Block sizes for huge pages seem inconsistent

[Zoxc]

Block sizes for huge pages (xblock_size) seem inconsistent. MI_HUGE_OBJ_SIZE_MAX is used as the max block size on creation, otherwise the smaller real value is used. However checking for huge pages compares the block size to MI_LARGE_OBJ_SIZE_MAX + word size, a different value. When freeing a huge page, mi_page_queue_of can return the wrong queue for huge pages when the block size is below or equal to MI_LARGE_OBJ_SIZE_MAX.

[daanx]

Hi @zoxc -- thanks for bringing this up; I think it is not a bug but nevertheless I agree the naming and use is inconsistent. In particular, the name MI_HUGE_BLOCK_SIZE is confusing as it is just a large value used in xblock_size to signify that we need to calculate the block size from the segment size (for very large allocations). But it is orthogonal to the block actually being huge as > MI_LARGE_OBJ_SIZE_MAX. And as you saw, the MI_BIN_HUGE can contain either huge or large blocks. This really need to be fixed/clarified.
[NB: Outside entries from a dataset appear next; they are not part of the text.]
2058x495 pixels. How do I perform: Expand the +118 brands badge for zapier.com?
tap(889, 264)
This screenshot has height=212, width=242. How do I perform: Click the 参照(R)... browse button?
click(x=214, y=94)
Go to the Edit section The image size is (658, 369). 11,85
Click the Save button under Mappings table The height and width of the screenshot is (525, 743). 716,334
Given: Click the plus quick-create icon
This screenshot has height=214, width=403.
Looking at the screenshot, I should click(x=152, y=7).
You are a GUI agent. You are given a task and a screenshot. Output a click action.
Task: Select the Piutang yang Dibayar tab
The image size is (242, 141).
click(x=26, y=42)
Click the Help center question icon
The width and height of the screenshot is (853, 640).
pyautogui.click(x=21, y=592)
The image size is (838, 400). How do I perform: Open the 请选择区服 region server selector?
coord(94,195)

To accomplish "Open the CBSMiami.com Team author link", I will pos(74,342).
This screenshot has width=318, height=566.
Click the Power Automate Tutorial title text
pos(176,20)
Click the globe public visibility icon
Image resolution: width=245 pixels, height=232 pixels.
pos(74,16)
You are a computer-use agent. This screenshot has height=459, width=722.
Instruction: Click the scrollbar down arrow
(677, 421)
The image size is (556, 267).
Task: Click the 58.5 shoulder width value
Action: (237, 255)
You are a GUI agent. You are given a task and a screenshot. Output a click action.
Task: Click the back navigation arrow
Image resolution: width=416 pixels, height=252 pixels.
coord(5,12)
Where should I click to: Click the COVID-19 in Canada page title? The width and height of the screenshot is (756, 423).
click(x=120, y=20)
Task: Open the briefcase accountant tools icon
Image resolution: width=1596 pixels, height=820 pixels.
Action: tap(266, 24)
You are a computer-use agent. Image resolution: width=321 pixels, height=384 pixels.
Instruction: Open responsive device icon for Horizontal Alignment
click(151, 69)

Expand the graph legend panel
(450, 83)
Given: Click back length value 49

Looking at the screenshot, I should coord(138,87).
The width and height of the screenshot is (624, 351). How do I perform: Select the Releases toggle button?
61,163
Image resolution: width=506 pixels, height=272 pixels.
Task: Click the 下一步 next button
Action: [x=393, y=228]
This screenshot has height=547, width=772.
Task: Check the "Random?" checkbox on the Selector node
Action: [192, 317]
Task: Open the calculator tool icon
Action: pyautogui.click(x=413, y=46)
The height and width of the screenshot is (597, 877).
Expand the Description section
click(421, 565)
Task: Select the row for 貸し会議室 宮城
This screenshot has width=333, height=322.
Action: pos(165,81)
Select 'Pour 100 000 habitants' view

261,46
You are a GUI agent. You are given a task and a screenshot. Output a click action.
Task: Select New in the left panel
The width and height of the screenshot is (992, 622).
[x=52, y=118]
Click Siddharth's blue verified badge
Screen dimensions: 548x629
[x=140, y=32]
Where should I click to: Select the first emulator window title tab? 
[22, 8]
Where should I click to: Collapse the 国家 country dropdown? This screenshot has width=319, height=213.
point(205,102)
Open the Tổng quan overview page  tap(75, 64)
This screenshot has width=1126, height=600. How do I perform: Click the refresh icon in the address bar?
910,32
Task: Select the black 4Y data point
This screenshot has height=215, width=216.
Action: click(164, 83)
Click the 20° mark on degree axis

I will go through and rename some of these and add further comments, and check for possible bugs in particular for blocksizes around MI_LARGE_OBJ_SIZE_MAX (on first glance it looks actually ok though) Thanks!

[Zoxc]

The specific case I'm worried about is when creating a huge page for an allocation with small size and high alignment.

When allocating it will use unconditionally use MI_HUGE_OBJ_SIZE_MAX to pick the queue to use, but when freeing using mi_page_queue_of it will instead use page->xblock_size which will result in a different queue.

I'm also kind of wondering why MI_HUGE_OBJ_SIZE_MAX isn't 0 or -1 if it just represents an unknown block size?

[daanx]

Ah I see. Just to clarify, you mean MI_HUGE_BLOCK_SIZE instead of MI_HUGE_OBJ_SIZE_MAX. (since dev-slice uses a different value for MI_HUGE_BLOCK_SIZE (I should make this consistent as well)).

Hmm, I think you are right but I need to look into it in more detail. I consider it a bug but I think it actually works as it is because such special huge allocation with a small size but large alignment will always consist of a single block in a single page and thus it will be in the BIN_FULL queue when it is freed which is checked for in mi_page_queue_of. So, I think it actually works, but still, it would be better to maintain a stronger invariant. I need to think about this a bit more.

There is no special reason I think to not use ~0 (as it is unsigned) -- maybe 0 is used already for uninitialized pages.

btw. nice you try to rewrite this in Rust !

[daanx]

Thanks for the feedback; I made various improvements including an is_huge field in the page to ensure the correct page queue is used.